What to work on
Every line below between the one holding "Viewport: 1448px width, 840px height." and the one holding "the sort arrow", inclusive, should be copied exactly, and no other line.

[Data extract — start]

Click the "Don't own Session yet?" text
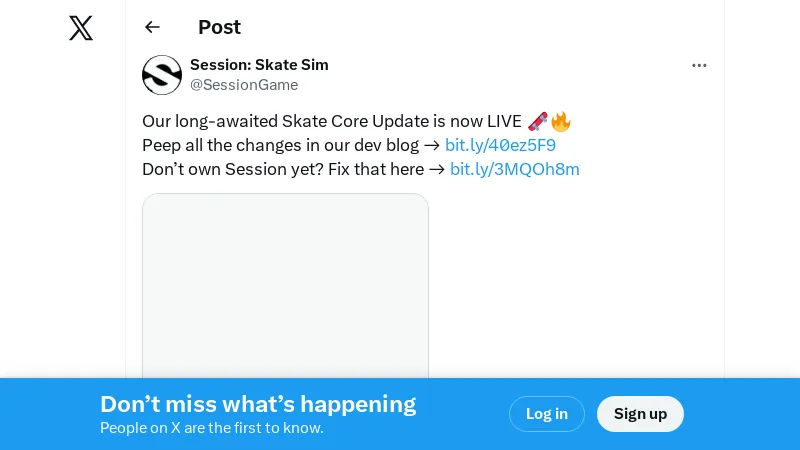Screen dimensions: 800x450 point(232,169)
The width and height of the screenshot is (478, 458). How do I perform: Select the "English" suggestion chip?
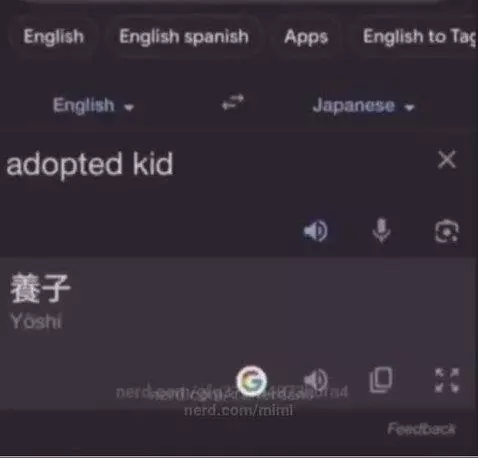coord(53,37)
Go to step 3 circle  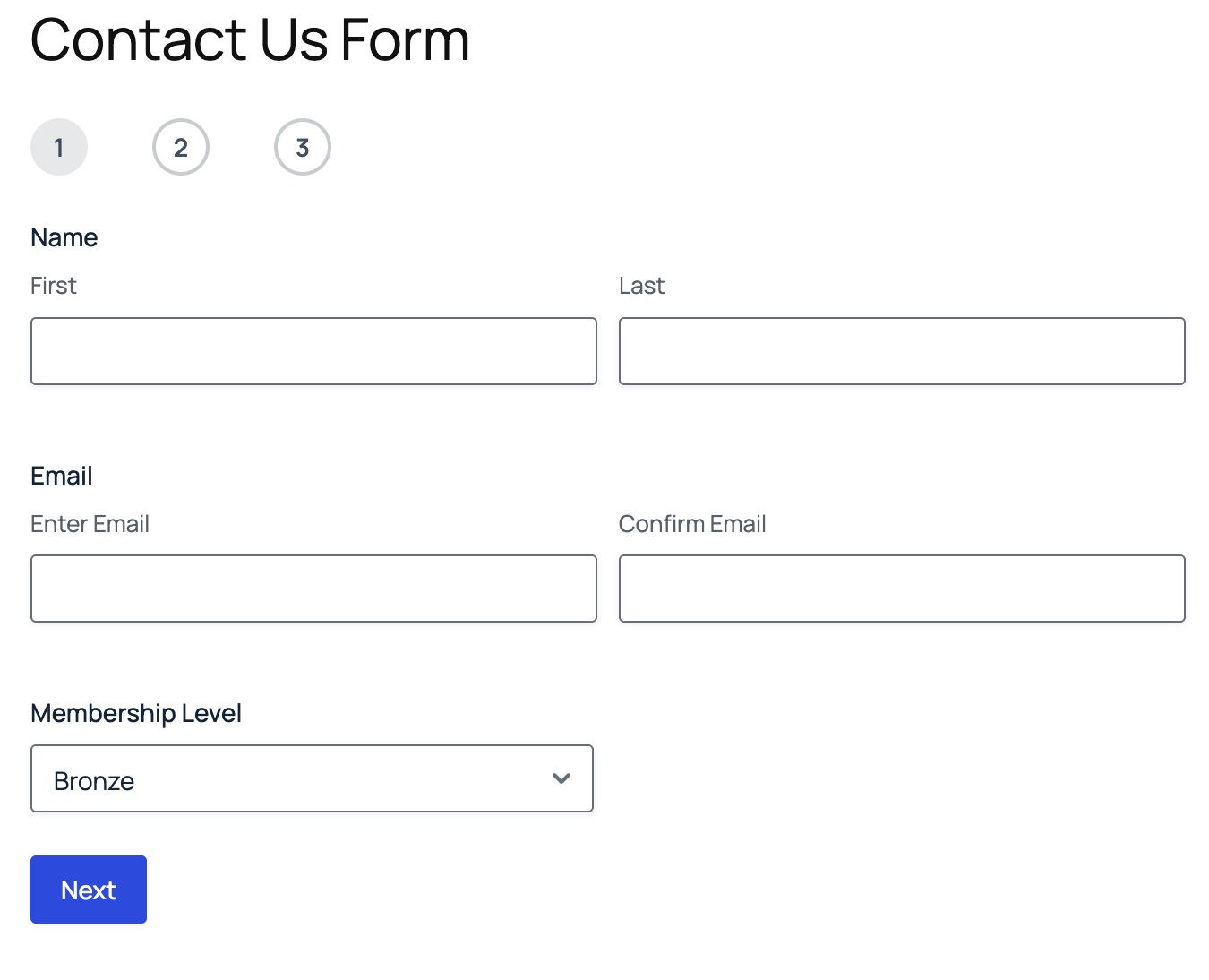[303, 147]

[Data extract — finish]
[Data extract — start]

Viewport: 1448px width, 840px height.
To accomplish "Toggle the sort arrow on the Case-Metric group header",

[Data extract — finish]

Result for this task
Viewport: 1448px width, 840px height.
To accomplish "Toggle the sort arrow on the Case-Metric group header",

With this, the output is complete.